Let $\Phi$ be the canonical bijective map between $V(F)$ and $\text{Pic}F$ that maps $P \mapsto P- P_0$ for a fixed base point $P_0$. I have already shown that for any $P \in V(F)$ such that $P- P_0 \in S$, we have

\begin{equation*} P \oplus P = 2\Phi^{-1}(P-P_0) = \Phi^{-1}(2P - 2P_0) =\Phi^{-1}(0) = P_0 \end{equation*}

This means that $P$ is an element of order 2 in the groups of $V(F)$ (if $P \neq P_0$), so the structure of $S$ is like $(\mathbb{Z}/2\mathbb{Z})^n$. How can I show that $S$ has exactly four elements?

Answer 1

Let $E = V(F)$ and suppose $P$ is a $2$-torsion point of $E$. On the affine open where $z \neq 0$, we can write \begin{equation} \label{eqn} \tag{$*$} E: y^2 = \overbrace{x^3 + \lambda x + \mu}^{f(x)} \end{equation} Write $P = (x_0,y_0)$ on this affine open. Since $2P = 0$, then $$ (x_0,y_0) = P = -P = (x_0,-y_0) \, , $$ so $y_0 = 0$. Substituting this into the local equation (\ref{eqn}) for $E$, we find $0 = f(x_0) = x_0^3 + \lambda x_0 + \mu$. Since $E$ is nonsingular, then $f$ has distinct roots, so there are $3$ possible values for $x_0$, and thus $3$ $2$-torsion points. Together with the identity, which we did not yet include, since it lies on the line $z = 0$ at infinity, this yields $4$ points $P$ such that $2P = 0$.
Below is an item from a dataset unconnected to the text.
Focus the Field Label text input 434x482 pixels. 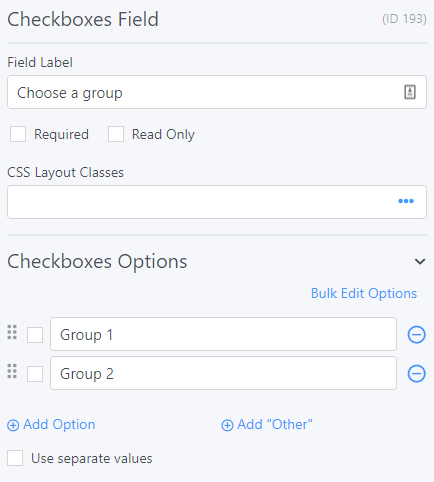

More generally, one can show that the $m$-torsion subgroup $E[m]$ of an elliptic curve $E$ is always isomorphic to $\newcommand{\Z}{\mathbb{Z}} (\Z/m\Z) \times (\Z/m\Z)$ for every $m \geq 1$ not dividing the characteristic of the base field. Over $\mathbb{C}$, this can be easily seen using the complex uniformization of $E$ as a complex torus $\mathbb{C}/\Lambda$, but the general proof is a bit more involved.